New information regarding President Eisenhower and the military-industrial complex

Many months before delivering the farewell address in which he famously warned about the strength of the American "military-industrial complex," Eisenhower weighed various ideas for the speech, but concerns about the military were always central to his remarks.

The Eisenhower Presidential Library on Friday unveiled previously unseen drafts of the speech that were found recently in a cabin owned by Eisenhower speechwriter Malcolm Moos... Moos' son, Grant, found the papers — covered with pinecones, dirt and other debris — in a cabin in Minnesota earlier this year. He turned them over to the library in October...

The papers show that Eisenhower and his staff spent two years preparing for his final speech to the nation. One document features a typewritten note from the president lamenting that when he joined the military in 1911, there were 84,000 Army soldiers — a number that ballooned roughly tenfold by 1960.

"The direct result of this continued high level of defense expenditures has been to create a permanent armaments industry of vast proportions, where none had existed before," he wrote in the passage, a variation of which reached the delivered speech on Jan. 17, 1961...

Eisenhower biographer David Nichols noted that while the address is known for the reference to the military-industrial complex, the president had warned about military growth and Cold War threats throughout his presidency.

"He was always talking about the Cold War and the threat to American values and the danger that America would become a garrison state," Nichols said. "The military wanted a lot more than he was willing to give them.
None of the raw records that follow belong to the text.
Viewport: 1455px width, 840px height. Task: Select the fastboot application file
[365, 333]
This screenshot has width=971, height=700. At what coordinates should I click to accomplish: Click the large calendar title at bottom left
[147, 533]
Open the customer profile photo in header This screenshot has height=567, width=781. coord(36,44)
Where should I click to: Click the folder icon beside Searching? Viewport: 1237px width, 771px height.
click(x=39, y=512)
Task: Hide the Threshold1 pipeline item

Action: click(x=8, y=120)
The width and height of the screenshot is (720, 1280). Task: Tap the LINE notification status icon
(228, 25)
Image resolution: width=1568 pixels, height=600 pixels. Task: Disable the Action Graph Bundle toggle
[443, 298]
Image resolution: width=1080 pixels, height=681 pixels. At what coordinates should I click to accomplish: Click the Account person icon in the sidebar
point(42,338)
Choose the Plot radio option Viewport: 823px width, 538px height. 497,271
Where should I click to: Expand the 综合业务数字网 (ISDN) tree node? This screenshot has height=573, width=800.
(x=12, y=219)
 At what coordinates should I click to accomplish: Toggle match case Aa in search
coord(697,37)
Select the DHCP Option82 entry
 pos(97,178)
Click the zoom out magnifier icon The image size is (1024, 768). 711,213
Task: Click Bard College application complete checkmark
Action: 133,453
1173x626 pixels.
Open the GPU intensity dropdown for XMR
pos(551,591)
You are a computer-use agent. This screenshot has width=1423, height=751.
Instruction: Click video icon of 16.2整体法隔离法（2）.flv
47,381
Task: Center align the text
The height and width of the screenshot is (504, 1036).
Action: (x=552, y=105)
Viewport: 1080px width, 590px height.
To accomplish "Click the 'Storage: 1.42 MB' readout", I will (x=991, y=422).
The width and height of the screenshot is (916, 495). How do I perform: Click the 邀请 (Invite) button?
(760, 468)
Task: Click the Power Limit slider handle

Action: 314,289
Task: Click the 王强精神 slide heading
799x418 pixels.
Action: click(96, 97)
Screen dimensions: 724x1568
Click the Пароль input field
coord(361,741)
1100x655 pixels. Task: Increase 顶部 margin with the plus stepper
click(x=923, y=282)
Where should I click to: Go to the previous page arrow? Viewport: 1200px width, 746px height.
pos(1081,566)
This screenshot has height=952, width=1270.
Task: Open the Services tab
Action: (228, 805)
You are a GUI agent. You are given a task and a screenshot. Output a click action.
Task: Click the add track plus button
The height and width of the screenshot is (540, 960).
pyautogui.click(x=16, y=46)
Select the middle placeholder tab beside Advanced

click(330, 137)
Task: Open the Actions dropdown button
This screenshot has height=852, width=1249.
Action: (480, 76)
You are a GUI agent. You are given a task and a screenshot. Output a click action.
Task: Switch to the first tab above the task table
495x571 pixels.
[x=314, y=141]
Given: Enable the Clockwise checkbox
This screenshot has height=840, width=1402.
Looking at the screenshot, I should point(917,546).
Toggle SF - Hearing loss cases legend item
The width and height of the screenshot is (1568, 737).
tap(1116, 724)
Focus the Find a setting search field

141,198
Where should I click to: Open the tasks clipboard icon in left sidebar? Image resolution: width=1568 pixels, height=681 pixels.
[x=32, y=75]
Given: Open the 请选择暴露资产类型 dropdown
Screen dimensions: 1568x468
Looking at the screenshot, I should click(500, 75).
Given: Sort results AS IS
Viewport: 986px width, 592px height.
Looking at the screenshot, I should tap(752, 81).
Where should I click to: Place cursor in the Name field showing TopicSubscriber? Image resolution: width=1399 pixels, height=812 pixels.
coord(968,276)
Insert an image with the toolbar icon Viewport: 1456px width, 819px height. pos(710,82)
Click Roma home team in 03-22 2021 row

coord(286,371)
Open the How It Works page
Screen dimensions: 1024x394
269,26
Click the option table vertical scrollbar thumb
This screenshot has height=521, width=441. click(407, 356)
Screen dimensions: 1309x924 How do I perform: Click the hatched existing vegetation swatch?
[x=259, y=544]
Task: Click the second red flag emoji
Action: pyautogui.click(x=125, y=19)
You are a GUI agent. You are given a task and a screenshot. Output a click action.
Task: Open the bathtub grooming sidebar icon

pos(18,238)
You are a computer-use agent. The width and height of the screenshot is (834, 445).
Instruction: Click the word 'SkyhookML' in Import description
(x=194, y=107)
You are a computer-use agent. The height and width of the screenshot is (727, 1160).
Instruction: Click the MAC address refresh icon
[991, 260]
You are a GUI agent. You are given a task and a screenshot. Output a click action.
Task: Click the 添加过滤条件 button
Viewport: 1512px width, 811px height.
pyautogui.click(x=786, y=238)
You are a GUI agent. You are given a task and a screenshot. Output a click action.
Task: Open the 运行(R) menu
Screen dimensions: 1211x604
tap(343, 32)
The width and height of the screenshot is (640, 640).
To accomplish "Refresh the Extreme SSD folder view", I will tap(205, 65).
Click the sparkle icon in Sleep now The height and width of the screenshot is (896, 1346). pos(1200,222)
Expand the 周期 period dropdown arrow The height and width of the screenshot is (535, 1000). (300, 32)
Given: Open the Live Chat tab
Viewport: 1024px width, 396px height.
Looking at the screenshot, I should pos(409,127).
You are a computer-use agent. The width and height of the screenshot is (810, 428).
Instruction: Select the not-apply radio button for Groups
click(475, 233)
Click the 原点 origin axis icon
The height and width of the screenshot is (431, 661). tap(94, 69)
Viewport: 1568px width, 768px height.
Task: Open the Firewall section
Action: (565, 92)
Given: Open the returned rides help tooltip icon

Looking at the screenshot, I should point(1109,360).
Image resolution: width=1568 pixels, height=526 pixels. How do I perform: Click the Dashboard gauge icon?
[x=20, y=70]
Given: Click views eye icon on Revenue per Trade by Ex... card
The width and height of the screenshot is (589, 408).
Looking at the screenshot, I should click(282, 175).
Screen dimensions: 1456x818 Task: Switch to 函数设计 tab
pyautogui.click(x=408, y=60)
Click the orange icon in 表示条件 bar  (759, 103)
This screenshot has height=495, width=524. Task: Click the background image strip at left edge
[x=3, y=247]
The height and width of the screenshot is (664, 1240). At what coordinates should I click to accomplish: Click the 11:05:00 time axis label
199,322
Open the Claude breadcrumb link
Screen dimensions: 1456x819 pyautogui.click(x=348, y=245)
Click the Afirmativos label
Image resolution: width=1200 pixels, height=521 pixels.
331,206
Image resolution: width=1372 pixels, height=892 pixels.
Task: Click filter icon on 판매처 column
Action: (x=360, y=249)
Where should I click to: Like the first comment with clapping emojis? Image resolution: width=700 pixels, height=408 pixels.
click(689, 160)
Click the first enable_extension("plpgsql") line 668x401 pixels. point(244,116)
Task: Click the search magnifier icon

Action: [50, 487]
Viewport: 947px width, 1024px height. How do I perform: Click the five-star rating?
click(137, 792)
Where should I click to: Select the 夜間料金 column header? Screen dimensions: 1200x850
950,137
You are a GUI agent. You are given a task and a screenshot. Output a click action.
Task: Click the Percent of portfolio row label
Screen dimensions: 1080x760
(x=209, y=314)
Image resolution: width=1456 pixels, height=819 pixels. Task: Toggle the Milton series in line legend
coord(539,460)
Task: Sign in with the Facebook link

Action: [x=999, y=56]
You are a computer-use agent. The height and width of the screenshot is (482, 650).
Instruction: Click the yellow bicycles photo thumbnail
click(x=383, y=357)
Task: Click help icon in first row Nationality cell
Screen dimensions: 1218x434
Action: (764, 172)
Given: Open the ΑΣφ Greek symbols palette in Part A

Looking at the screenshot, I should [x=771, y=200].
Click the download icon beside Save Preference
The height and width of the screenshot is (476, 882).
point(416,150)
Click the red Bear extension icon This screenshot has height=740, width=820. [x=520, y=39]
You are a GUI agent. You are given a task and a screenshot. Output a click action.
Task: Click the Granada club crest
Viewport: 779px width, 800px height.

It frustrated the Army. He thought about it all the time."..

Eisenhower's farewell speech


Dwight D. Eisenhower, was, of course, President of the United States from 1953 to 1961. Before that he had been a five-star Army general, Supreme Commander of all Allied forces in Europe in WWII, and subsequently Supreme Commander of NATO.

As he left office in 1961, he offered a televised address to the nation, from which the above is excerpted. Another video, with some commentary, is here. Further text and video (with subtitles) is here - part one, part two.

The full speech, with raw television feed is at Google video. If you have sufficient time the full presentation is worthwhile. The text without video is here. Some other excerpts:
Crises there will continue to be. In meeting them, whether foreign or domestic, great or small, there is a recurring temptation to feel that some spectacular and costly action could become the miraculous solution to all current difficulties. A huge increase in the newer elements of our defenses; development of unrealistic programs to cure every ill in agriculture; a dramatic expansion in basic and applied research – these and many other possibilities, each possibly promising in itself, may be suggested as the only way to the road we wish to travel.

But each proposal must be weighed in light of a broader consideration; the need to maintain balance in and among national programs – balance between the private and the public economy, balance between the cost and hoped for advantages – balance between the clearly necessary and the comfortably desirable; balance between our essential requirements as a nation and the duties imposed by the nation upon the individual; balance between the actions of the moment and the national welfare of the future....

The prospect of domination of the nation's scholars by Federal employment, project allocations, and the power of money is ever present – and is gravely to be regarded. Yet, in holding scientific research and discovery in respect, as we should, we must also be alert to the equal and opposite danger that public policy could itself become the captive of a scientific-technological elite...

Another factor in maintaining balance involves the element of time. As we peer into society's future, we – you and I, and our government – must avoid the impulse to live only for today, plundering for, for our own ease and convenience, the precious resources of tomorrow. We cannot mortgage the material assets of our grandchildren without asking the loss also of their political and spiritual heritage. We want democracy to survive for all generations to come, not to become the insolvent phantom of tomorrow...
There are a lot of prescient observations in the speech.